Le SCO d'Angers a remporté à deux reprises le championnat de Division 2 en 1969 et 1976, il a disputé par ailleurs 23 saisons en Division 1. Il a atteint une seule fois la finale de la coupe de France en 1957 (défaite 3-6 contre le Toulouse FC). Le club dispute ses matchs à domicile au Stade Jean-Bouin.
Sommaire |
[modifier] Palmarès et Records
- Champion de France de D2 : 1969, 1976
- Coupe UEFA 1er tour 32ème de finale saison 1972/1973 : Angers SCO - Dynamo Berlin (1-1;1-2)
- Vice-Champion de France de D2 : 1956, 1978, 1993
- Vice-Champion de France de National : 2003
- Champion de France Amateur : 1943
- Champion de France de DH Ouest : 1934
- Finaliste de la Coupe de France : 1957
- Record de but en D2 (128 buts marqués en 40 matches lors de la saison 1968-1969)
- Joueur le plus capé :
Pierre Bourdel : 477 matchs, 12 buts - Meilleur buteur :
Christophe Lagrange : 125 Buts - Plus large victoire : Angers 11 - 0 Besancon (1968/1969)

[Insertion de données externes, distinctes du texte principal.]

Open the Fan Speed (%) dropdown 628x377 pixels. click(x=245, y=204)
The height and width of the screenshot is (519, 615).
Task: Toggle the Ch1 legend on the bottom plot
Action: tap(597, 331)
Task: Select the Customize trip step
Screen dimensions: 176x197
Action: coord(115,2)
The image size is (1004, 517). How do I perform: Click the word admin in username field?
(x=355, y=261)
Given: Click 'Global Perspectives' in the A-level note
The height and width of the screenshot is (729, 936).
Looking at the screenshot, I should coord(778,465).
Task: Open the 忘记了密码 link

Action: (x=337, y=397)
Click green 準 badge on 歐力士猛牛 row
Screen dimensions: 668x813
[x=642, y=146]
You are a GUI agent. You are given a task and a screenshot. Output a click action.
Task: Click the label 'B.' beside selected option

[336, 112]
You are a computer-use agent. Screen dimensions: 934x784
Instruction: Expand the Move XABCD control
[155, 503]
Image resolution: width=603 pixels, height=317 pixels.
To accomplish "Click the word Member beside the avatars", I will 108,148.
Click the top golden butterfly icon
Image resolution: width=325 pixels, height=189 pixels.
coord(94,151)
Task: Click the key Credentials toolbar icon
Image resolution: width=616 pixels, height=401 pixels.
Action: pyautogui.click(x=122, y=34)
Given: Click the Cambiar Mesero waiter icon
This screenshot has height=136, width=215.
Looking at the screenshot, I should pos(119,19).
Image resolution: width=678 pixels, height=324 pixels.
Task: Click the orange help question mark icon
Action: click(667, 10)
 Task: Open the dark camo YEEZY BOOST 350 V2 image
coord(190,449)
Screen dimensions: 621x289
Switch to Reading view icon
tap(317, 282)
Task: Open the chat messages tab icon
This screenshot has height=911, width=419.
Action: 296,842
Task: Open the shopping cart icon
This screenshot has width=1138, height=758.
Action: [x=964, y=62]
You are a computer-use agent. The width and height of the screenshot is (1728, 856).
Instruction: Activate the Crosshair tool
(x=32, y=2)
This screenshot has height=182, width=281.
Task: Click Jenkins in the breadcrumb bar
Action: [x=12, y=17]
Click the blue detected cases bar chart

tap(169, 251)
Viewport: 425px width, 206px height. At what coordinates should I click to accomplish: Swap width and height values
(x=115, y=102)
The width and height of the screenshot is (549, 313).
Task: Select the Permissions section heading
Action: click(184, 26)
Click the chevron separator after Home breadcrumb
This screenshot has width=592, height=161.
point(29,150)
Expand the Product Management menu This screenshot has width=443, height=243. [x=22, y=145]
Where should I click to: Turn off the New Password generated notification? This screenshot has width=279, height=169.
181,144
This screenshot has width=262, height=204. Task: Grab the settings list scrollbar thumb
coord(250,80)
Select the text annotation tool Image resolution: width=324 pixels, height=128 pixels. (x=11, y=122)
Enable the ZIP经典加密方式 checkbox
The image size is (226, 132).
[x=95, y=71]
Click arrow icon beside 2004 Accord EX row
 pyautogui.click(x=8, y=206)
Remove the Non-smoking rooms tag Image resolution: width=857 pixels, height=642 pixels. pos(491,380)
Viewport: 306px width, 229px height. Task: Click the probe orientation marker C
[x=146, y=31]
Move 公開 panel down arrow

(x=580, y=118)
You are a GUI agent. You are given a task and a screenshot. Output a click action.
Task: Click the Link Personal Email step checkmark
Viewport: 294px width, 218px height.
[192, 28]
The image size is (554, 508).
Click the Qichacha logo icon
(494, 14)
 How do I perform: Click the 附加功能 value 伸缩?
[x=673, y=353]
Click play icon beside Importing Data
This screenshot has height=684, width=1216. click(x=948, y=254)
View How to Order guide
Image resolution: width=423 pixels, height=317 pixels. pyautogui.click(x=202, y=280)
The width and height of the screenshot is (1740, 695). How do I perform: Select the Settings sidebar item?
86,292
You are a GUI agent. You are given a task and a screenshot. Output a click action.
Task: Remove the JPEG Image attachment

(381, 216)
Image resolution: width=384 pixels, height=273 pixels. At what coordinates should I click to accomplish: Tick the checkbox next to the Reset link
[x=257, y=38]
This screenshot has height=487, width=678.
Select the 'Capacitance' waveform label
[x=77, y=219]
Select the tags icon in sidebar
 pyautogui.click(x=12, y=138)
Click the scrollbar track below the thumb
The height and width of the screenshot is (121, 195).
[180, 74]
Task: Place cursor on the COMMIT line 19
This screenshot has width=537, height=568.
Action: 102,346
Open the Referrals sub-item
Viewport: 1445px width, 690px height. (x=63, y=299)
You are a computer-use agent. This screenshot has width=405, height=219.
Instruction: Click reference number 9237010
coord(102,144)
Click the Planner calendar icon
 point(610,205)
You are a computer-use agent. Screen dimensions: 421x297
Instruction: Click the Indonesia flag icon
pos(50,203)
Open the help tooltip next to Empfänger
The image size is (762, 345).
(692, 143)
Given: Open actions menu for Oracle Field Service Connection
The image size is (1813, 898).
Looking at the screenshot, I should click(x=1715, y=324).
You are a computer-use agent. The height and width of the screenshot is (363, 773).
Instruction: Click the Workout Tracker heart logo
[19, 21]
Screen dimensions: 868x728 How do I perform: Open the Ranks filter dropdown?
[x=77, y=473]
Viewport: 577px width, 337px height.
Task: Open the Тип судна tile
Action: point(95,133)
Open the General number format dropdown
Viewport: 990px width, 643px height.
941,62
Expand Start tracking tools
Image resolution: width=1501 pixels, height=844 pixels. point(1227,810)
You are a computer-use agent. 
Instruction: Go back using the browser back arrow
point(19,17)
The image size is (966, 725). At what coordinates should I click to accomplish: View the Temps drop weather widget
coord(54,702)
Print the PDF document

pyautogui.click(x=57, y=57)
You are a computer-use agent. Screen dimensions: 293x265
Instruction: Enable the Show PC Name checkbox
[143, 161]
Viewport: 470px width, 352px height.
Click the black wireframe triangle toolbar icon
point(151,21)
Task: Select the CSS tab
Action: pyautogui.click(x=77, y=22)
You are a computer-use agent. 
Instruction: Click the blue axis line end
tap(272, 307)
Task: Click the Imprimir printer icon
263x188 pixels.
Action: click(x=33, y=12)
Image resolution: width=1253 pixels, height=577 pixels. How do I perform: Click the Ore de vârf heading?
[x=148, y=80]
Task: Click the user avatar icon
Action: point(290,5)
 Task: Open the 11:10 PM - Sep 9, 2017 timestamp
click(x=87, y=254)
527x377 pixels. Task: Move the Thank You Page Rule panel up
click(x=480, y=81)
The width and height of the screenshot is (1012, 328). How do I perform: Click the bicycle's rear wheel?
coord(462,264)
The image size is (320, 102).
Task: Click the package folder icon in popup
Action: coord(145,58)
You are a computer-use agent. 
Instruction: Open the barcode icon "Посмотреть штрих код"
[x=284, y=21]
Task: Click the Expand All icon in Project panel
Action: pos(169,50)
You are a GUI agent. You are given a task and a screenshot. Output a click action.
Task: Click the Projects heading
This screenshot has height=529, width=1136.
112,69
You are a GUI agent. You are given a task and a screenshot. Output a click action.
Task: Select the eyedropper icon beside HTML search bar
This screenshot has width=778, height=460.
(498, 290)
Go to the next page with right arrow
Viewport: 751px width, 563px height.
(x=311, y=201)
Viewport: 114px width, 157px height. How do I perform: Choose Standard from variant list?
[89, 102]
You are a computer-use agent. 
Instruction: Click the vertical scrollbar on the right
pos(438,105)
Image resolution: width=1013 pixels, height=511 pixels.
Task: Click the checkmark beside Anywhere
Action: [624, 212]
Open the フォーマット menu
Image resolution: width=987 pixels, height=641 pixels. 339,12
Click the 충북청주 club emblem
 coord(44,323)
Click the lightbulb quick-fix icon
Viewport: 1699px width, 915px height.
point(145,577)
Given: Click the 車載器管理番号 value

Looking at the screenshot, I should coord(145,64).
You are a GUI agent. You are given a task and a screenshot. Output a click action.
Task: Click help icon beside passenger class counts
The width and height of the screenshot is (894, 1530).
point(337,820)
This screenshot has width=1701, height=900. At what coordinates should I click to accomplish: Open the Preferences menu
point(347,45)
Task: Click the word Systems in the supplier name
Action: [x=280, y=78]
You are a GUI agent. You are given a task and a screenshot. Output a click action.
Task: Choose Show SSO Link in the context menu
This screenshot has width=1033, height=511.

- Plus large défaite : Mulhouse 9 - 0 Angers (1984/1985)
[modifier] Histoire
[modifier] Les débuts du SCO (1919-1924)
Avant la Première Guerre mondiale, les clubs phares de la cité angevine sont les rouges et blanc de l'A.U.C. (Angers Université Club rallié à l'USFSA) et la Vaillante Sports, un club "patro" (à la FGSPF). En 1912 est créé le C.S.J.B., le Club Sportif Julien Bessonneau attaché aux usines Bessonneau, la plus importante industrie de la ville (fabriquant des cordages et fermée en 1966), le C.S.J.B. devient à la fin de la Grande guerre le club angevin le plus important avec la disparition de l'A.U.C. en 1919. Se retrouvant sans rival sur Angers, le C.S.J. Bessonneau incite à la création d'un nouveau club. Les frères Fortin, directeurs de la Banque de Crédit de l'Ouest, répondent à l'appel en formant le Sporting Club du Crédit de l'Ouest. Le S.C.C.O. (ou S.C.O.) est créé le vendredi 10 octobre 1919. Le mercredi 15 a lieu la formation des équipes après que les 1ers adhérents aient répondu à la convocation du matin pour jouer quatre jours plus tard le 1er match du championnat de la Ligue de l'Ouest (district Anjou/Basse-Loire). Le S.C.O. choisit comme terrain, un champ aménagé légèrement incliné route de Nantes. Le premier match du SCO y a lieu le 19 octobre 1919 face au Stade Nantais U.C. devant lequel il s'incline après avoir ouvert le score (1-2), la 1ère équipe du SCO est la suivante : Legendre (gardien) - Guyot, Viel-Lamarre (arrières) - Bigarré, Perreault, Bruder (demis) - Hardy, Forget, Roger, Durbécé, Guimon (avants). Cette équipe à laquelle il faut rajouter le demi Patrie et l'avant Courtin traînera sa peine toute la saison à cause du manque d'automatismes et de tactique si bien qu'elle terminera 6e et dernière du classement 1919/20, au contraire du C.S. Bessonneau qui remporte ce championnat.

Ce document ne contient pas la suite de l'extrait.